Deux décennies de reportage scientifique
Les résultats sont publiés au moment où SciDev.Net célèbre deux décennies de reportage sur l’actualité de la science et du développement international, en publiant un e-magazine pour marquer l’occasion.
Tim Lougheed, directeur exécutif de la Fédération mondiale des journalistes scientifiques, a déclaré : « Bien que cette enquête ait révélé des distinctions importantes entre les rédacteurs scientifiques travaillant dans des circonstances sociales, culturelles et politiques différentes, ce qui est remarquable, c’est la similitude d’un grand nombre de réponses. L’écriture scientifique, la communication scientifique et le journalisme scientifique semblent avoir un caractère véritablement mondial. »
Couverture de la pandémie
L’enquête a également examiné l’impact de la pandémie de COVID-19 sur les pratiques de travail des journalistes. Elle a révélé que de nombreux journalistes n’attendaient pas que les recherches soient publiées dans des revues à comité de lecture avant d’en parler, plus de la moitié (55%) admettant avoir utilisé des preprints dans leurs articles sur la pandémie de COVID-19.
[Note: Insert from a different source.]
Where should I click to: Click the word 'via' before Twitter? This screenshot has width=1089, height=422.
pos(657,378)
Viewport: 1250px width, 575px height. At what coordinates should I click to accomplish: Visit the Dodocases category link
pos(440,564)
Les sources les plus utilisées pour trouver des histoires étaient les revues scientifiques à comité de lecture, les institutions officielles et les scientifiques eux-mêmes.
Des scientifiques plus disponibles pendant COVID
De nombreux journalistes ont déclaré que les scientifiques avaient été plus facilement disponibles pendant la pandémie COVID-19 et plus ouverts et bavards qu’auparavant.
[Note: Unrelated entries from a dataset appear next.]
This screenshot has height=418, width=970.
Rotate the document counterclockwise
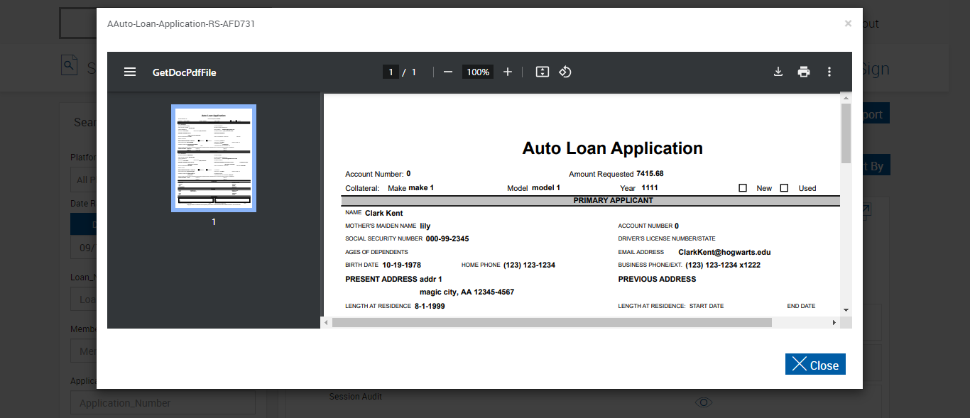coord(565,72)
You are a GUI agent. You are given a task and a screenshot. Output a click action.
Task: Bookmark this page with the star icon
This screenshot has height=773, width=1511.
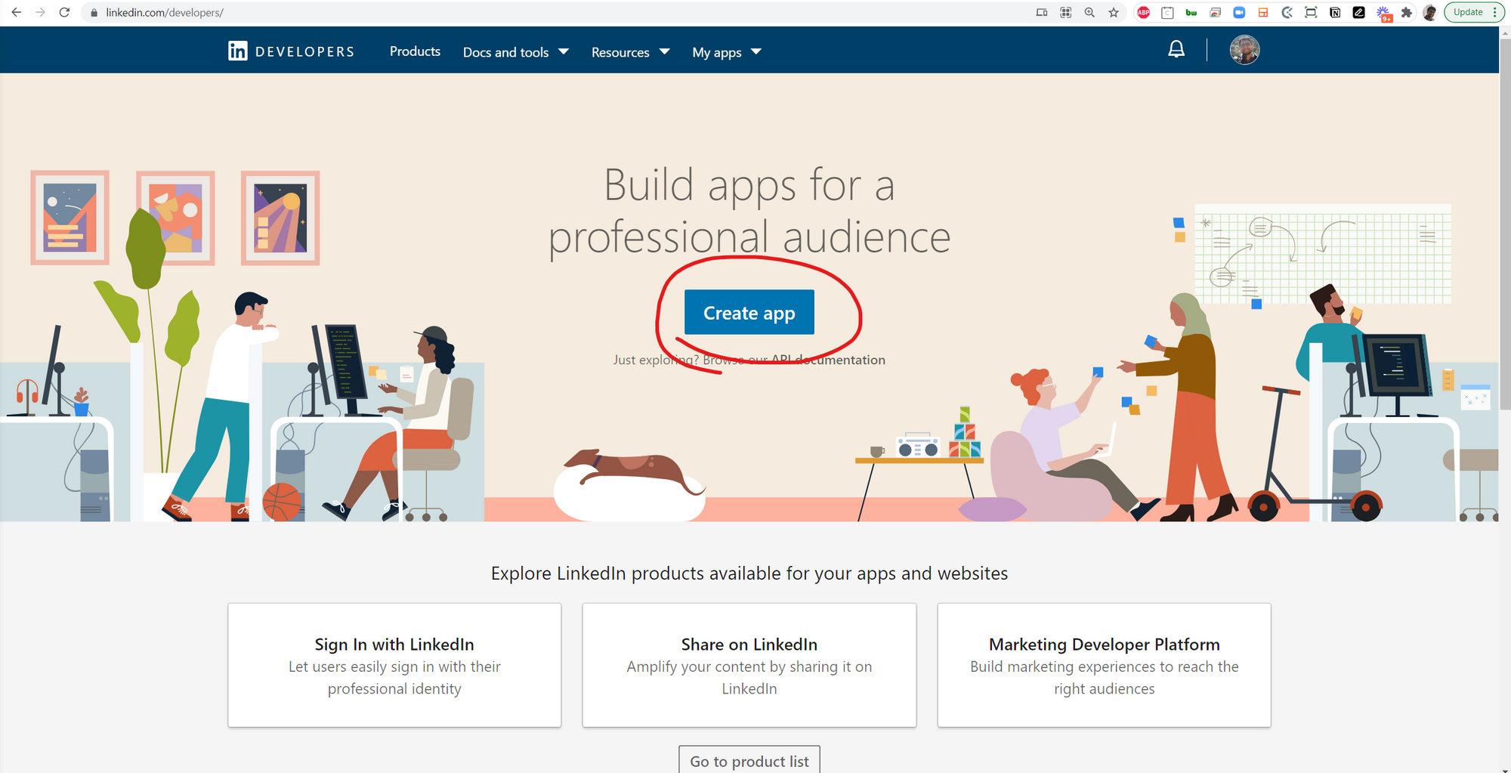[1114, 12]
La journaliste Zoraida Portillo, basée à Lima, au Pérou, a déclaré : « La COVID a été un événement perturbateur qui a changé radicalement nos vies et bien sûr notre façon de travailler. Les nouvelles arrivent et changent plus vite que jamais et travailler à la maison a signifié ajouter des tâches domestiques aux tâches professionnelles. Et tout cela avec la douleur de voir des parents, amis et collègues bien-aimés décéder.
Cependant, cela a également été l’occasion d’élargir les horizons : dans mon cas, j’ai aidé d’autres collègues qui demandaient des informations ou des sources, […] des lecteurs qui avaient des questions ou des demandes d’aide, tout cela démontrant la valeur du journalisme scientifique en temps de crise. »
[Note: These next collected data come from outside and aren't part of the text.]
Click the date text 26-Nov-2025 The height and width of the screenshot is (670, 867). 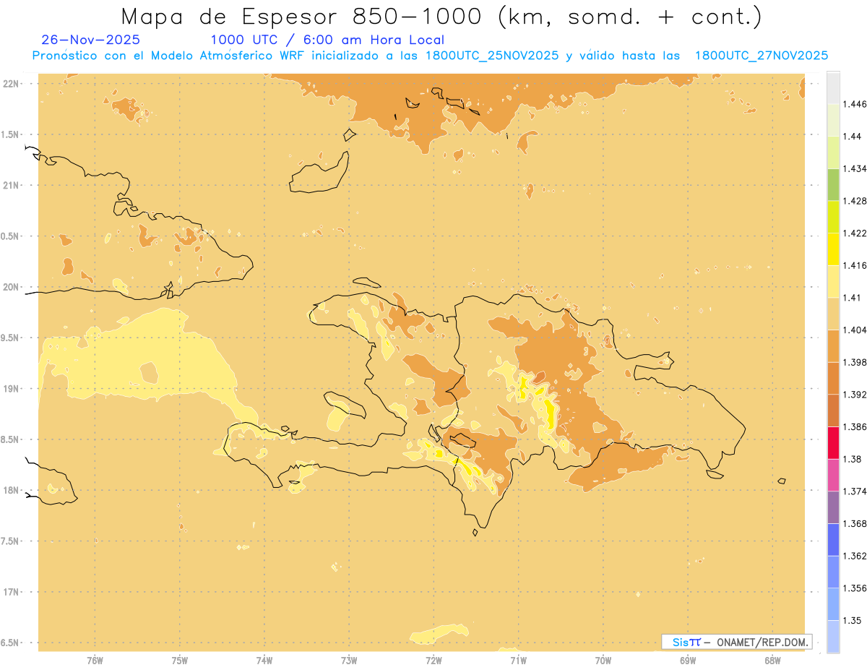click(91, 40)
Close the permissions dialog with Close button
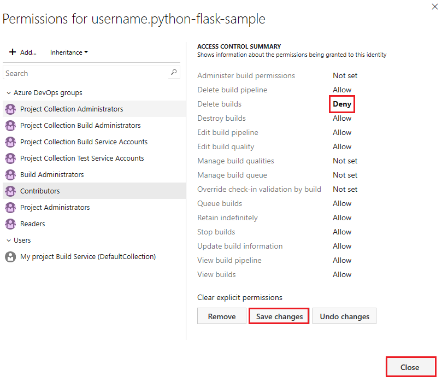Image resolution: width=442 pixels, height=382 pixels. click(410, 367)
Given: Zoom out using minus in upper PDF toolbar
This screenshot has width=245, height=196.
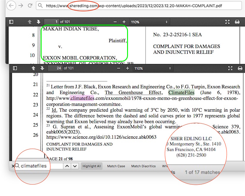Looking at the screenshot, I should click(115, 22).
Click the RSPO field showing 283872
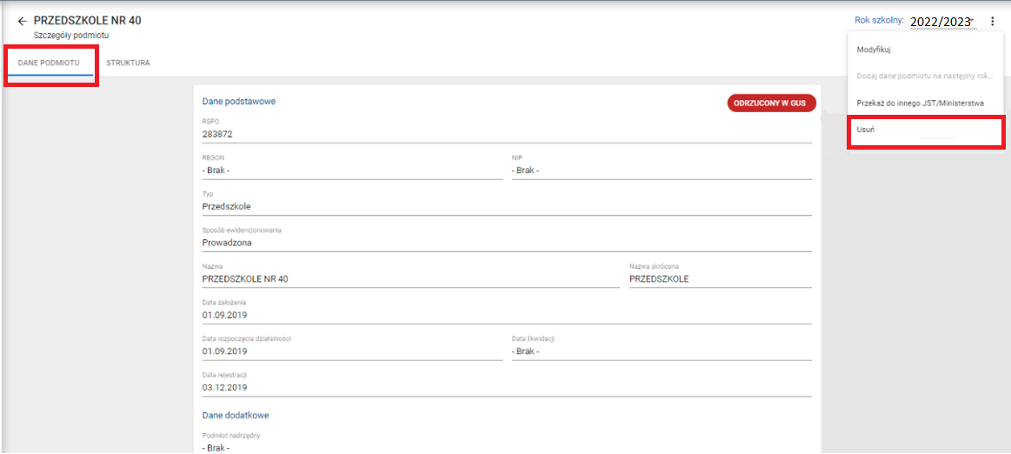 tap(507, 134)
Le journalisme scientifique devient intéressant
En termes de sujets, près de 90% des personnes interrogées ont déclaré couvrir l’environnement, la technologie, la santé et la médecine, ainsi que le changement climatique.
De nombreux journalistes estimaient que le journalisme scientifique devenait plus intéressant en fonction des progrès scientifiques. Cependant, ils ont également convenu que la prolifération des communiqués de presse des revues, des universités et des chercheurs, combinée aux réductions budgétaires des salles de presse, entraînait une baisse des normes.
« Nous devons avoir à l’esprit que le journalisme scientifique n’est pas une pratique homogène », a déclaré L. Massarani, ajoutant que la qualité de la couverture a varié pendant la pandémie, tout comme avant.
Couverture scientifique pendant la pandémie
« L’un des aspects positifs de la couverture scientifique pendant la pandémie est le fait que la couverture a également abordé le processus de la science. Il est intéressant de noter que la plupart des personnes interrogées dans le cadre de notre enquête (71%) s’accordent à dire que trop peu de personnes rendent compte du processus de la science, par opposition à la couverture des résultats de la recherche scientifique. »
Le rédacteur en chef de SciDev.Net, Ben Deighton, a déclaré : « Ce rapport rappelle l’importance d’un bon journalisme, qui regarde au-delà des communiqués de presse et des relations publiques pour vraiment interroger la science et mettre la recherche en contexte. »
Ruth Douglas
Cet article a d’abord été publié par SciDev.net.